Message from @Dvir
Discord ID: 516083828218134558
Yeah, it is an abstraction of the idealized process of proper human development.
I have a Masters in Forensic Psychology and Behavioral Analysis. It's what I've done for a living for 20 years, though I'm a researcher and analyst in the intelligence community, not a clinician shrinking heads on a couch.
Nice, I am currently an undergraduate psych major and plan on at least getting my graduate and maybe my doctorate.
Along with minors in military science and theology.
I would recommend both Georgetown University and John Jay College (though you might want to stay out of John Jay's Economics Dept these days). I am a graduate of both,.
I currently go to OSU, my second year in University first year transfer. I had a not so pleasant first of college going to a liberal arts college called Beloit.
Also the National Intelligence University, US Navy Center for Information Warfare, and The Naval Postgraduate School all also have excellent programs, and I tooks some specialized courses at those locations as well.
I'm in the Army, planning on specializing in military intelligence.
By army I mean ROTC for the US Army.
If you're thinking of using your Psych degree to in any way directly interact with people, I would strenuously suggest studying Transactional Analysis, the Facial Action Coding System developed by Paul Eckman, and as much behavioral analysis as you can fit in. Relying on the DSM and "Psychology" alone can end up getting an individual in trouble more often than most consider.

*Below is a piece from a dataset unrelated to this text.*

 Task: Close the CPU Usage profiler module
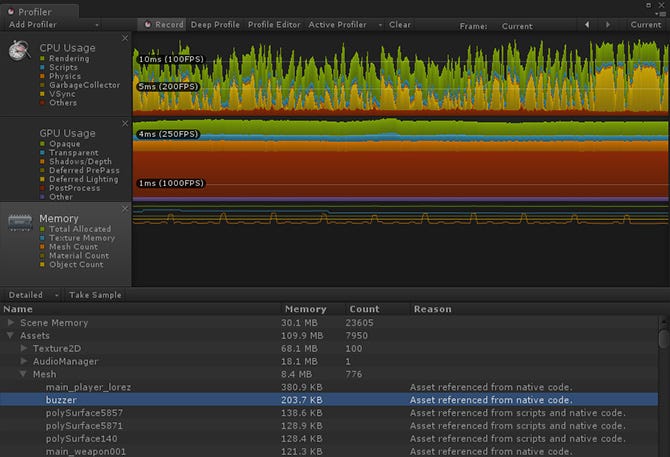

Also learn cognitive biases, memory biases, social biases and logical fallacies until they are second nature and how to recognize them in real time, in situ.
I am interested in studying depth psychology and maybe social psychology.
In Social Psychology, you DEFINITELY want to have a relataively advanced working knowledge in all of the above mentioned skills.
Yes, I am still a few terms away before actually having to start seriously planning how I specialize my major.
Much of my work in studying the process of radicalization to violence across the political and religious spectrums has used every one of the above skills frequently, without which I may have made some serious mistakes quite often by now, for a very long time now.
Still taking a lot of fundamental classes like data analysis or research methodology
That is an interesting study, religious and ideological radicalization. Do you know much about Islam and the Quran?
Pay close attention in both, however I might sidebar by suggesting you ignore any professor telling you to have a greater reliance on algorithms and AI augmentation.
The way we are already applying AI scares me, it feels to indirect from Human use and too automated.
It isn't a matter of not using algo's/AI or *not* using them. It's a matter of not relying on them but only using them as an enhancement for your own cognitive processes.
As perhaps ludicrous as it sounds I feel like a better resolution to the use of advanced Artificial Intelligences is a form of Mentat learning, reminiscent to something like in DUNE.
With neurological augmentation to the Brain
I mean, I use some pretty advanced AI from Microsoft to plow through massive amounts of online originals content from extremist single users or groups, which filters the chaff from the wheat, as it were, and leaves me the wheat to sift through mysefl and conduct a manual psycho-stylometric linguistic analysis.
Well that is more akin to data gathering rather than data analysis, although I know they are closely connected.
There are programs that can "do" stylometric analysis of linguistic content, but it isn't nearly as fast or accurate as a well-educated, experienced human being.
No, what I do is analyze the *content* itself. *How* an indivual *uses* the English (or whatever, I'm a polyglot) Language to make analytical estimations of psychological, cognitive, emotional, and behavioral states of beiing at any given time, and over a period of time.
It's one of tools used in both identification as well as threat assessment.
I am a hopeful polyglot, beyond English I have a good grasp on Spanish and am currently learning Hebrew. Once I gain fluency in it I want to move over to Aramaic and maybe Arabic.
The more content you have, the better an estimation you can make, but more content means more irrelevant data which must be rejected before the anlysis can even begin.
I would like to learn Greek and Latin but I am skeptical if I will even attempt them at the moment.
Languages aren't difficult if you can get the hang of a couple. English is my second language, Welsh is my first (first generation American from a Welsh speaking household) and after I picked up French, learning additional languages became a little easier each time.
That is what I hope, especially moving over from Hebrew to an Aramaic language, likely Syriac.
I speak Welsh, English, French, German, Spanish and Russian fluently, and I'm conversational (to varying degrees) in Arabic, Urdu, Farsi, Somali, Amhairic, Hopi, Dine, and I understand "legal" Latin fairly well, but I couldn't hold a conversation in it.
I'm learning Romanian, and after that Czech.
But I've been lazy about continuing education in the last 6 months. More work than free time.
One language I would love to learn just for the absurdity of it would be Rumantsch.
Just to learn it I would probably have to learn German first though.
LOL. Here's one for ya....Turkmen. The language of Turkmenistan. IT's a fascinating language from one of the strangest dictatorships in the world right now.
Yiddish is an awesome language, a pre-existing working knowledge in GErman helps with that one too.
English is actually a quite limited language.
I’m not usually keen on learning niche languages, but I find rumantsch such a beautiful language.